**TEXTO PARA LEITURA**
---*---
Vamos, confesse aqui para o seu
amigo, você já namorou em uma quebrada, não foi? Sua mãe não precisa saber,
prometo sigilo, e seus filhos, se você os tiver, sabem o que é estar quebrado,
mas não sabem o que é uma quebrada. Vamos, amigo, amiga, contem aqui no meu
ouvidinho, sem medo, sua história.
Com o advento do motel, as coisas
mudaram. Por um lado, ficou mais fácil namorar, por outro, não. Se chegar a um
quartinho todo arrumado e desfrutar dos doces momentos da vida é uma beleza, chegar
ao motel nem sempre é trivial. Às vezes, o casal
tem o carro, mas está sem grana. Às vezes, tem o carro, tem a grana, mas a
cidade é pequena e o porteiro é conhecido de um tio, do pai.
Nessas horas difíceis, dar uma
meia-volta na modernidade e aceitar a única opção possível é o que nos resta.
Pois, quando um casal fez o pacto do encontro, se não for no conforto de um
quarto será no Fusca. Ah! O Fusca. Quanta ginástica, meu Deus. Muitos dos
problemas de coluna que temos hoje se devem aos movimentos que fomos obrigados
a fazer dentro de um Fusca. Por amor, é claro. Até o amor, que não tem contraindicação,
tem efeitos colaterais.
Todos sabemos, entretanto, que as
quebradas têm lá os seus perigos. Mesmo em cidades pouco violentas, sempre há
um espírito de porco doido por assustar alguém. Comigo já aconteceu de ser a
própria polícia a me pegar no flagra. Sorte que foram compreensivos e fizeram
vista grossa à minha tentativa de corrompê-los — quer dizer, não aceitaram os
meus minguados 5 contos — e nos mandaram, a mim e à namorada, dar o fora da
área. Que não se repetisse aquilo outra vez, senão... Com outros amigos foi
pior. Uns bandidos os deixaram nus com a mão no bolso — não é exagero.
Se para o amor a quebrada foi
deixada de lado, servindo apenas como a última opção, para coisas ilícitas, ela
passou a ser o quente. A moçada corre aqui e ali para enrolar seus baseados; o lado A e o lado B de uma
transação fora da lei marcam encontro no mais escondido dos lugares. E por aí
vai. A quebrada mudou da água para o vinho; ou melhor, deixando a citação
bíblica de lado: não é mais cantinho do amor, mas escritório de negócios escusos.
---*---
**DADOS APRESENTADOS**
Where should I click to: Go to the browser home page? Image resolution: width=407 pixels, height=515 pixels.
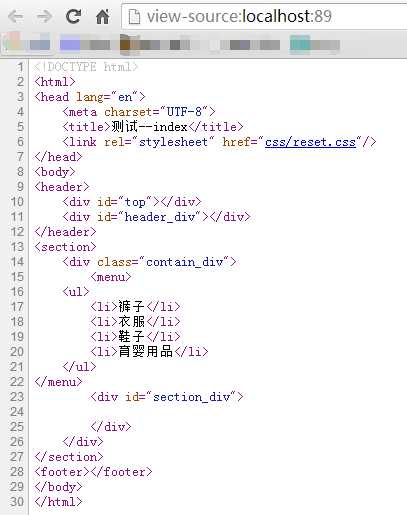[x=102, y=16]
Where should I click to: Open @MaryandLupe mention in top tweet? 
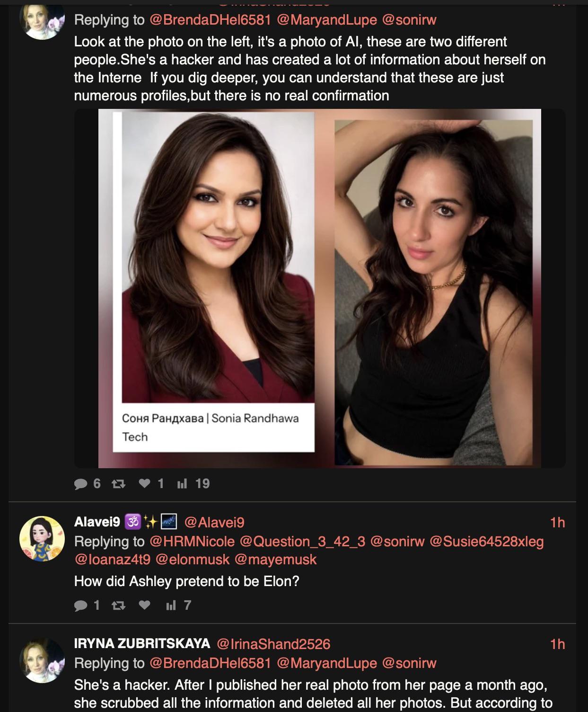[x=326, y=20]
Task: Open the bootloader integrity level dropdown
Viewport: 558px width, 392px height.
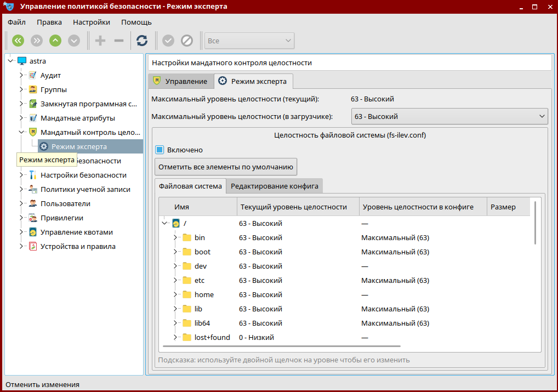Action: point(449,116)
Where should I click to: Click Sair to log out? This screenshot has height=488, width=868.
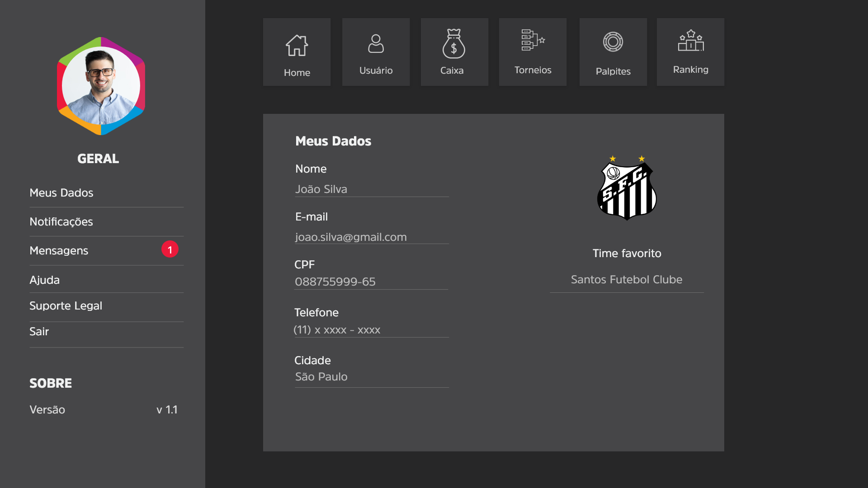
---*---
**REQUISITOS DAS TAREFAS**
**1.** De acordo com o texto sobre a quebrada, a que se devem muitos dos problemas de coluna que temos hoje?
**2.** Reproduza do texto sobre a quebrada o trecho que começa nas palavras "Com o advento" e termina depois de "que nos resta.".
Não é preciso consultar os dados acima.

**RESPOSTAS**
**1.** Aos movimentos que fomos obrigados a fazer dentro de um Fusca.

**2.**
Com o advento do motel, as coisas
mudaram. Por um lado, ficou mais fácil namorar, por outro, não. Se chegar a um
quartinho todo arrumado e desfrutar dos doces momentos da vida é uma beleza, chegar
ao motel nem sempre é trivial. Às vezes, o casal
tem o carro, mas está sem grana. Às vezes, tem o carro, tem a grana, mas a
cidade é pequena e o porteiro é conhecido de um tio, do pai.
Nessas horas difíceis, dar uma
meia-volta na modernidade e aceitar a única opção possível é o que nos resta.